RINCÓN POR RINCÓN: LEÓN

RINCÓN POR RINCÓN:  LEÓN
La catedrál y al fondo montes nevados

15 jul. 2013

¿QUE PINTAMOS AQUÍ?

NUESTROS gobiernos, se han especializado en tomar decisiones, sin contar con la aprobación ciudadana; no nos sirve aquí eso de que son nuestros representantes, porque les hemos votado; pues estamos hablandode decisiones que ni sus propios votantes apoyan, y que no figuraban en los respectivos programas electorales del partido ganador.

Cuando la ley de los beneficios manda, hay dos factores a tener en cuenta; el primero es que en cuanto mayores sean estos, mayor será la satisfacción del receptor; el segundo, en mi opinión el más importante; es como se reparten esos beneficios. Pues bien, las leyes de los últimos años tienen una clara tendencia; los beneficios terminan siempre en manos de los que más tienen.

Si bien es cierto que no existe (que yo sepa), un contrato por escrito entre nuestros gobernantes y los votantes; si que podemos hablar de moralidad, de sinceridad, de compromiso y responsabilidad entre otros valores. Muchos votantes eligen en función del compromiso político para con la sociedad, en la creencia de que las palabras se convertirán en hechos. Nada más lejos de la realidad.

Parece como si NUESTROS gobernantes se hubieran especializado en tomar medidas no a favor, si no totalmente en contra de los intereses ciudadanos; y no estamos hablando de intereses bancarios, sino de los más simples, el pan, el trabajo, la cultura, el agua, la dignidad, la vida.

Cuando los servicios básicos de un país, quedan en manos de trileros, no importa que vaso escojas, porque con toda seguridad no habrá nada debajo.
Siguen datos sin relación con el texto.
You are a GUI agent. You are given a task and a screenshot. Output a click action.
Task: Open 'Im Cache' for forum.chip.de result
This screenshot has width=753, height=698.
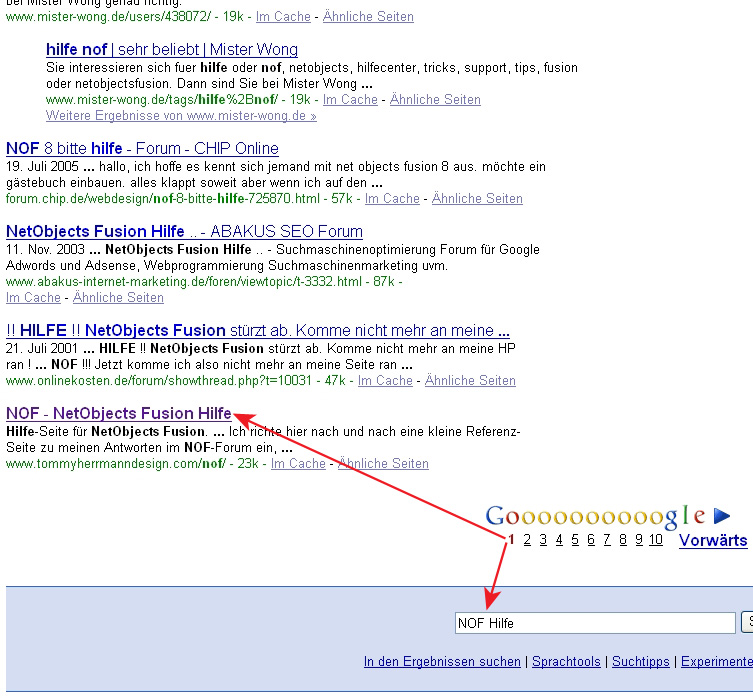point(392,198)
Hasta las comunidades de propietarios más pobres, cuando hay que hacer un gasto extraordinario, convocan a los vecinos para que den su parecer y aporten ideas. El gobierno jamás; no solo juega con cartas marcadas, sino que cuando se descubre su juego, entran de inmediato en liza sus matones y nos echan del casino sin mediar palabra, como si el delincuente fuese el que descubre el juego sucio y no el que lo practica.

Ya no nos queda mucho tiempo para reaccionar de manera pacífica; cada día que pasa los ricos son más ricos, y cuanto más aumenta su riqueza, más medios destinan a protegerla y más aumenta la pobreza. Las leyes parece que están para eso, de modo que muchas de ellas, al formar parte de la propia trampa, son totalmente injustas, y carentes de auténtica legalidad, con lo cual debería ser sencillo echarlas abajo. Otro tema aparte merecen las fuerzas de seguridad, ahí lo que toca es un importante trabajo de concienciación, pues por mucho que lleven pistolas, son trabajadores al servicio de la sociedad, y están para defenderla, no para avasallarla.

El político, tiene la responsabilidad y el compromiso reflejado en sus apariciones televisivas y sus programas electorales, y si no se cumple lo prometido, solo una vía es posible; salir a la palestra y convocar nuevas elecciones, al menos siempre les quedará el recurso del “no pudo ser”.